DO THIS:
Copy out word for word the lines starting with the line that contains "This screenshot has width=391, height=400." and going on through the last line, leaving out the pictures.

EXERCISE INPUTS:
——————————
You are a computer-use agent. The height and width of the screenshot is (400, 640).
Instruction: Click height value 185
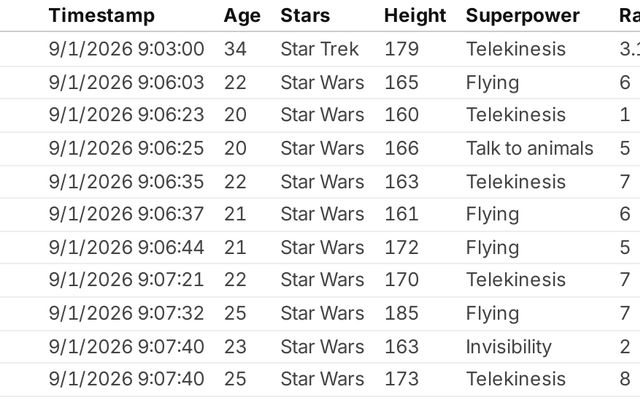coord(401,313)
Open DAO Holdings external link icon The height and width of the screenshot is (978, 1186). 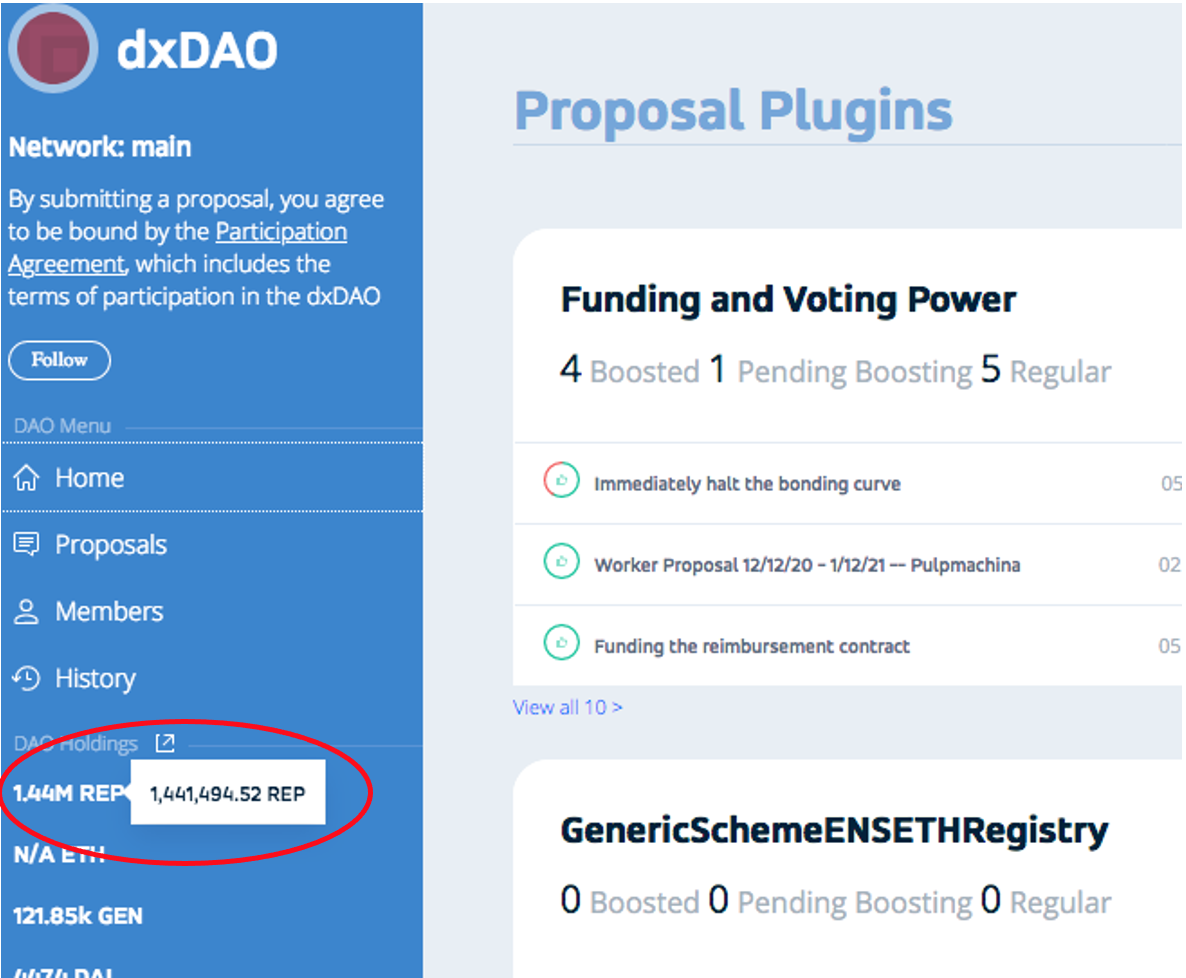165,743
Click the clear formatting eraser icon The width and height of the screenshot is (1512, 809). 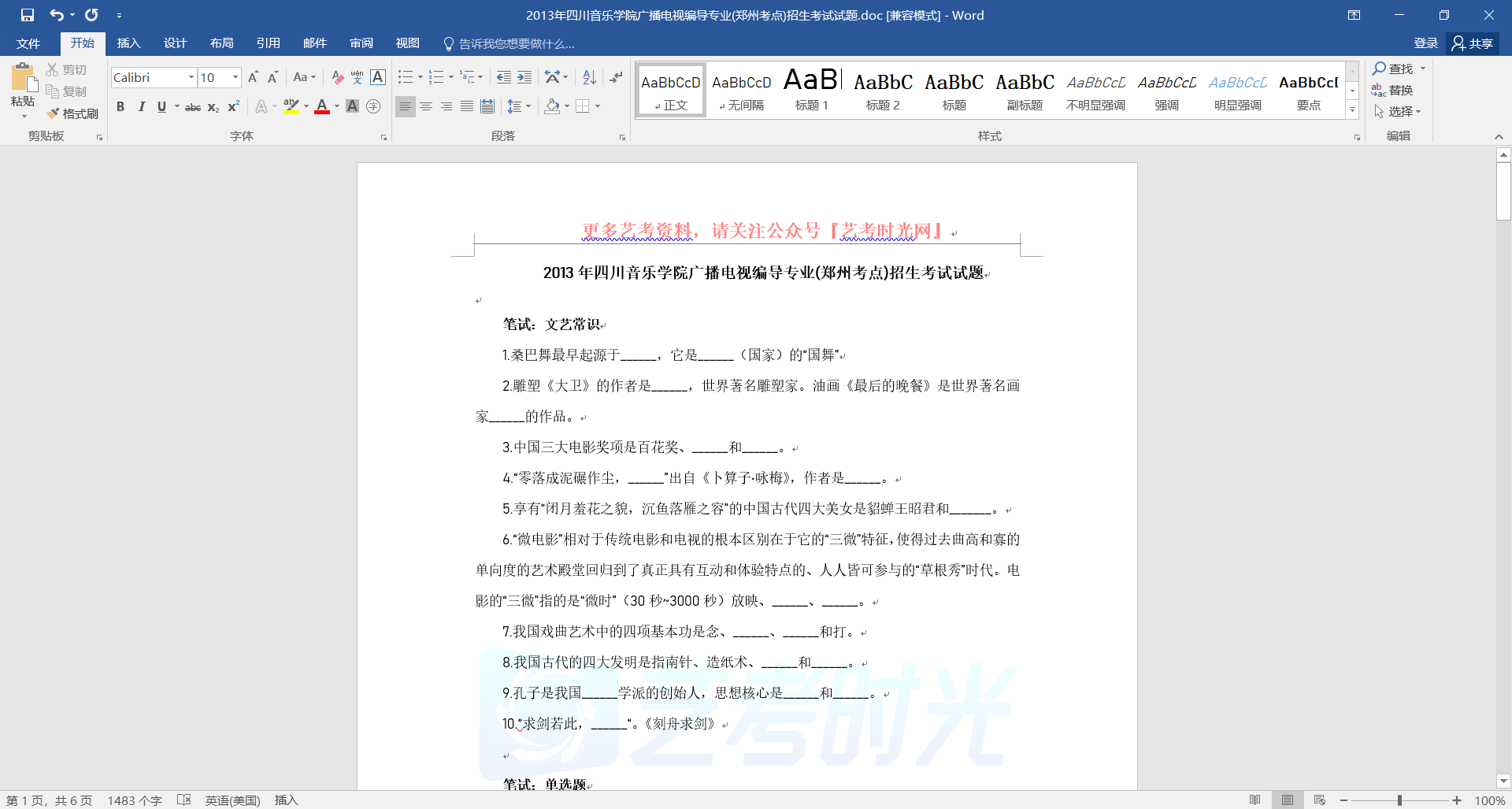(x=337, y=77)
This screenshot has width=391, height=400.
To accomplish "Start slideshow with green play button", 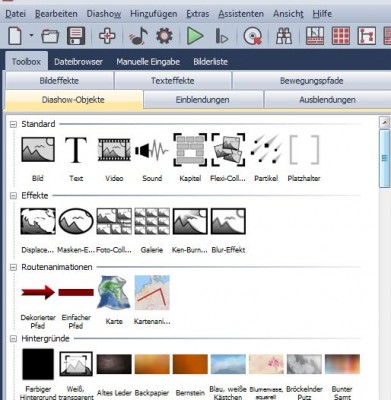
——————————
FULL ANSWER:
This screenshot has width=391, height=400.
To accomplish "Start slideshow with green play button", 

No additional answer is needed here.